Records shown
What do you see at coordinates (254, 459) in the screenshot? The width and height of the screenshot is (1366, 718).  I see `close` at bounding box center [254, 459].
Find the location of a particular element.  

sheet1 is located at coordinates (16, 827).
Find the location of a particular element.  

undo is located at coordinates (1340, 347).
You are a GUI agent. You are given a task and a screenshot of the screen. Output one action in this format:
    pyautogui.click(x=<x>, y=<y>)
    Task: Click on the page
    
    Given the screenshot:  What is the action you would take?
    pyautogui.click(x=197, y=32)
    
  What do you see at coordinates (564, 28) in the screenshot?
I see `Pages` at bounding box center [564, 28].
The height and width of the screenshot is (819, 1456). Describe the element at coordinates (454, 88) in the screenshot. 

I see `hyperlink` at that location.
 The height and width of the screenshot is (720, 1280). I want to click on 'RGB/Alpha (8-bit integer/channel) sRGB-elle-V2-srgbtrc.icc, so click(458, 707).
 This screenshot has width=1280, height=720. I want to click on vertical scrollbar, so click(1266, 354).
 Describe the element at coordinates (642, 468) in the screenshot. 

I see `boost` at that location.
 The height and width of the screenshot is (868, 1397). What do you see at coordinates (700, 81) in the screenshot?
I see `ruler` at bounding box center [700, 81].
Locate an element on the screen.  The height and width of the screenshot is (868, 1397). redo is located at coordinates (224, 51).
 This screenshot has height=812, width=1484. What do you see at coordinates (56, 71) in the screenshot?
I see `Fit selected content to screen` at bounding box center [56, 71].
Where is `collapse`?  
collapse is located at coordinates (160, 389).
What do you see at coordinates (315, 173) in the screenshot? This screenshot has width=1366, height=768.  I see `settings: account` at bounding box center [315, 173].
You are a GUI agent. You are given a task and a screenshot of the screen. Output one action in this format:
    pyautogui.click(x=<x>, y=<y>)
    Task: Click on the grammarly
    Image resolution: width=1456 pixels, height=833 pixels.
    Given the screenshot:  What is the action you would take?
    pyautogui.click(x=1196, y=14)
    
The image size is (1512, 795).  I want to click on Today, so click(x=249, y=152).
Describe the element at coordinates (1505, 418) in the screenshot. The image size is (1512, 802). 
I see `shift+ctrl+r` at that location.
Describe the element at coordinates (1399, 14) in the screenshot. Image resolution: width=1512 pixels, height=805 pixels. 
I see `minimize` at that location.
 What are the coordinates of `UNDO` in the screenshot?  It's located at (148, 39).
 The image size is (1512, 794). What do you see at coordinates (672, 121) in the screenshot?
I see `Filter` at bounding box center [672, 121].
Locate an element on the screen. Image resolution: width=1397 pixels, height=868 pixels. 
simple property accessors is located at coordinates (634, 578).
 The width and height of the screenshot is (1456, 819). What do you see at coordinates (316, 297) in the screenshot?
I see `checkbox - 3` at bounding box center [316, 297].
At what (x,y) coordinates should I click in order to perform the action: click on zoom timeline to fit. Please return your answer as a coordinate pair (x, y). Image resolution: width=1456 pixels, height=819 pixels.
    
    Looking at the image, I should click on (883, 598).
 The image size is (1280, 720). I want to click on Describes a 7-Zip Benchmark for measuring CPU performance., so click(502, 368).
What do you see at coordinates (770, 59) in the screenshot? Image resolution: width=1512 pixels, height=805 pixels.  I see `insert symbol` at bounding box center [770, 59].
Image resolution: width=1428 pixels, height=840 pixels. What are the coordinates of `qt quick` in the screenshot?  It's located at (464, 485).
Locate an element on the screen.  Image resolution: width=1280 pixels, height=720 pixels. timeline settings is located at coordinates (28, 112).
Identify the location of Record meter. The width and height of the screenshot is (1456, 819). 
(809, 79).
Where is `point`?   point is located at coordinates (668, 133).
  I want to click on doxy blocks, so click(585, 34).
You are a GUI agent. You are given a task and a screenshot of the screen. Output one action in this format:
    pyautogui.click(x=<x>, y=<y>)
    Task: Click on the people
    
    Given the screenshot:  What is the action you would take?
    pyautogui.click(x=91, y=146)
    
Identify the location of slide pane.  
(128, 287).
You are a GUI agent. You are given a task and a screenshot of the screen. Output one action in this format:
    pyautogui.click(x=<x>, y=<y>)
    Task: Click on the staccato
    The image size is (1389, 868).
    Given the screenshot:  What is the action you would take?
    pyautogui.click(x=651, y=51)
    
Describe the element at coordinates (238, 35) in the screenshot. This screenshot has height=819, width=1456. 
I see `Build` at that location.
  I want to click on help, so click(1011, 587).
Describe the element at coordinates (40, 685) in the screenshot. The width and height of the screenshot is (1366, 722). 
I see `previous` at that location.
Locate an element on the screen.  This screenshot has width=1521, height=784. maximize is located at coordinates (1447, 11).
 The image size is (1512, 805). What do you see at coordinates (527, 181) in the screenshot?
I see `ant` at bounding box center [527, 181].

Required work
Return the data verbatim, starting at the line that contains "What do you see at coordinates (770, 59)" and continuing through the last line of the data.

Task response
What do you see at coordinates (770, 59) in the screenshot? Image resolution: width=1512 pixels, height=805 pixels.  I see `insert symbol` at bounding box center [770, 59].
Image resolution: width=1428 pixels, height=840 pixels. What are the coordinates of `qt quick` in the screenshot?  It's located at (464, 485).
Locate an element on the screen.  Image resolution: width=1280 pixels, height=720 pixels. timeline settings is located at coordinates (28, 112).
Identify the location of Record meter. The width and height of the screenshot is (1456, 819). 
(809, 79).
Where is `point`?   point is located at coordinates (668, 133).
  I want to click on doxy blocks, so click(585, 34).
You are a GUI agent. You are given a task and a screenshot of the screen. Output one action in this format:
    pyautogui.click(x=<x>, y=<y>)
    Task: Click on the people
    
    Given the screenshot:  What is the action you would take?
    pyautogui.click(x=91, y=146)
    
Identify the location of slide pane.  
(128, 287).
You are a GUI agent. You are given a task and a screenshot of the screen. Output one action in this format:
    pyautogui.click(x=<x>, y=<y>)
    Task: Click on the staccato
    The image size is (1389, 868).
    Given the screenshot:  What is the action you would take?
    pyautogui.click(x=651, y=51)
    
Describe the element at coordinates (238, 35) in the screenshot. This screenshot has height=819, width=1456. 
I see `Build` at that location.
  I want to click on help, so click(1011, 587).
Describe the element at coordinates (40, 685) in the screenshot. The width and height of the screenshot is (1366, 722). 
I see `previous` at that location.
Locate an element on the screen.  This screenshot has width=1521, height=784. maximize is located at coordinates (1447, 11).
 The image size is (1512, 805). What do you see at coordinates (527, 181) in the screenshot?
I see `ant` at bounding box center [527, 181].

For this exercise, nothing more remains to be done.